In Touch - Jan. 19, 2009
January 19, 2009
Dealing With False Teachers
2 Timothy 4:3-4
In a certain town, there lived two foolish Christians. The first disregarded scriptural training, so when his faith was challenged, he couldn’t find the verses or words to defend his beliefs. The second imprudent believer felt too weak to make good decisions. But he sought wisdom from people with stronger personalities instead of trusting the Lord.
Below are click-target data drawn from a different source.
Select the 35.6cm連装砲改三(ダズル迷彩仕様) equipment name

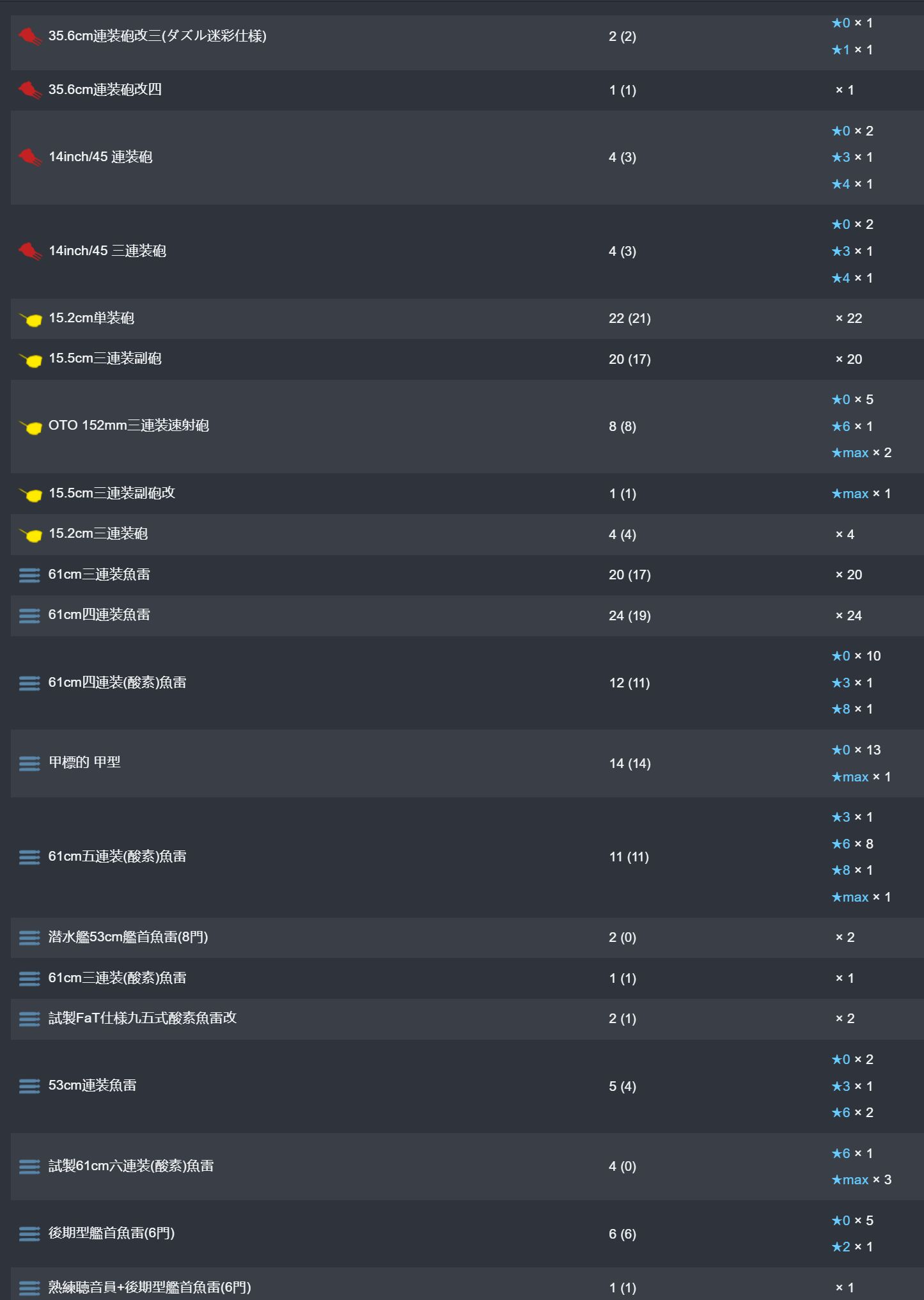click(157, 36)
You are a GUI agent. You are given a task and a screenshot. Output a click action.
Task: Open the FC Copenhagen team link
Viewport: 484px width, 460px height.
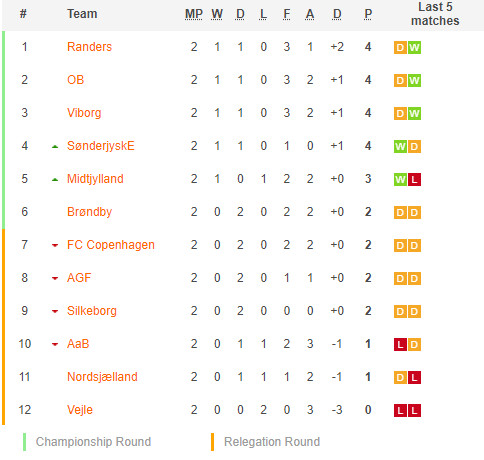[111, 245]
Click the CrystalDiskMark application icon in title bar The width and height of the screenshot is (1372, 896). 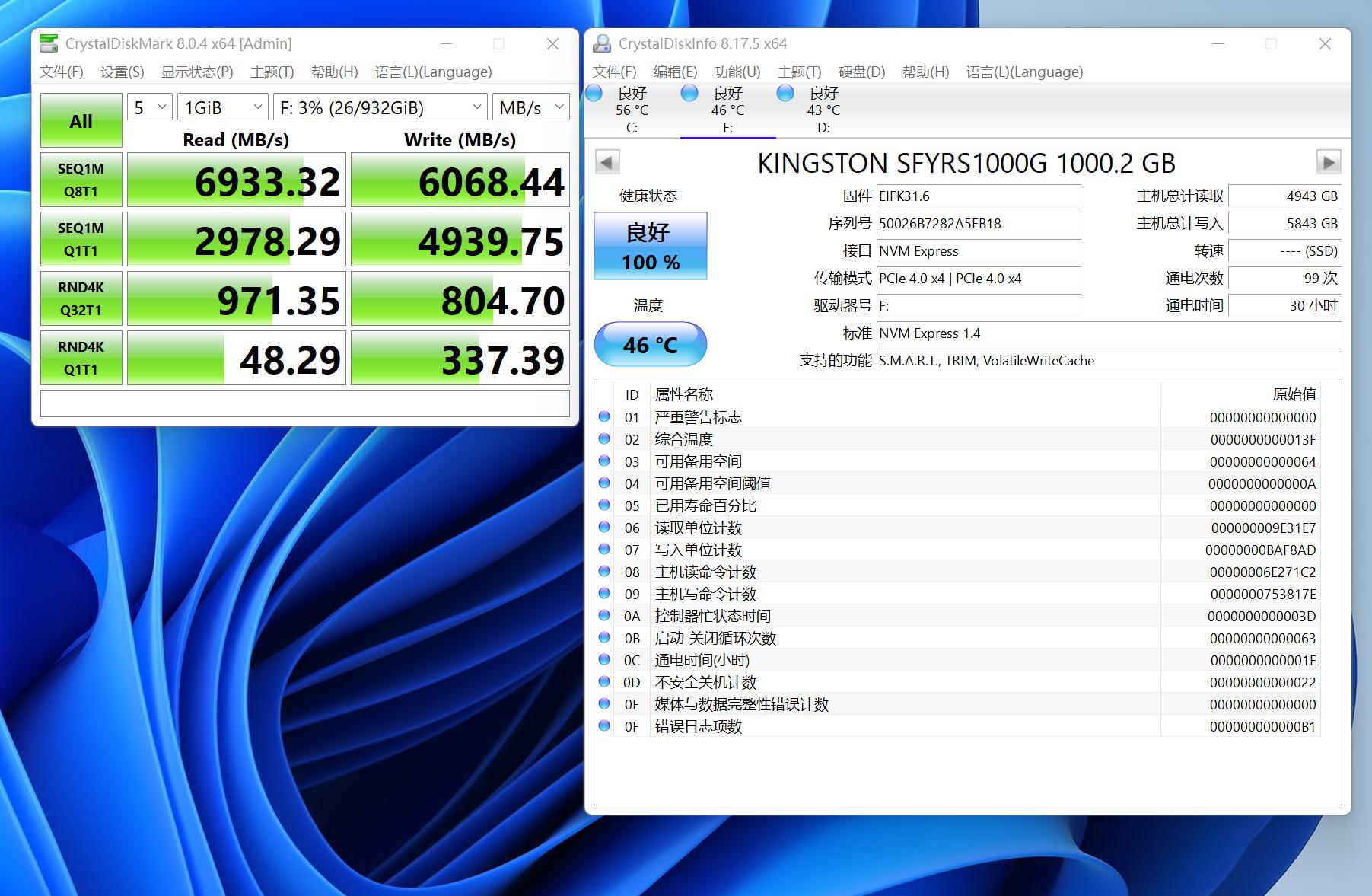[50, 43]
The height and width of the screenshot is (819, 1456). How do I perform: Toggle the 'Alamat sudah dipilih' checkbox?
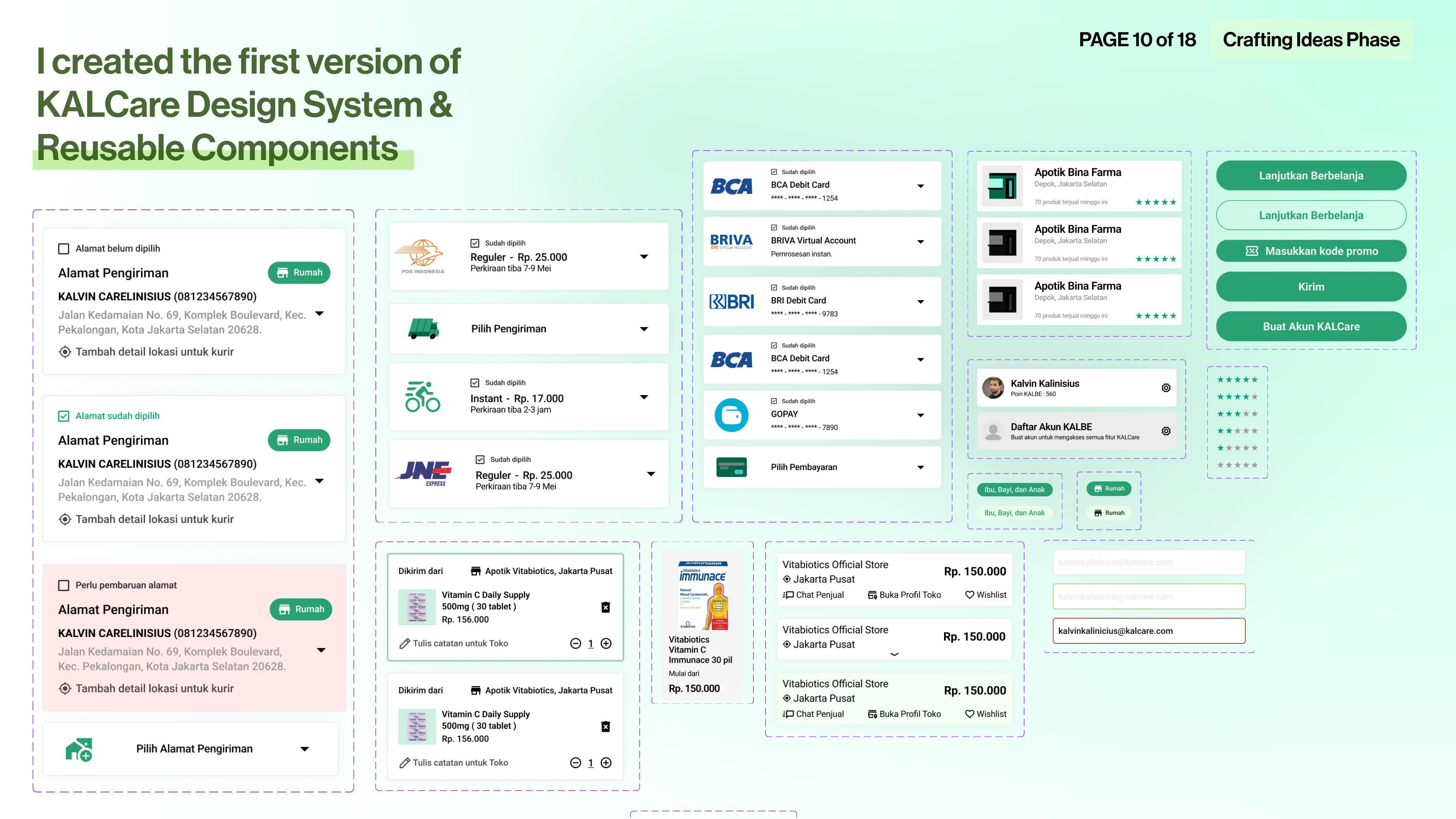click(x=64, y=416)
Along came an enthusiastic fellow with exciting new ideas about religion. Sadly, he didn’t have a faithful walk with the Lord, which made him a poor candidate to lead anyone in spiritual matters. Instead of grounding himself in the Word, this false teacher followed his own preferences, focusing on whatever pleased or satisfied him at the moment. His teachings sounded good to the two foolish believers, and they fell victim to his ideology and charm. Though their ears were tickled, they were totally ineffective as witnesses for Christ, since God cannot use a man or woman steeped in fallacy.
In such a situation, Christians would be wise to follow John’s counsel and “test the spirits to see whether they are from God” (1 John 4:1). We can do this by comparing what we hear with Scripture and by seeking the counsel of godly mentors. In this way, we will not be deceived by hollow words or erroneous interpretations of God’s Word.
Have you ever heard a perspective on the Bible that was too good to be true—or too awful, for that matter? To guard against being deceived, meditate on the Scriptures (Eph. 6:17) and maintain an active prayer life.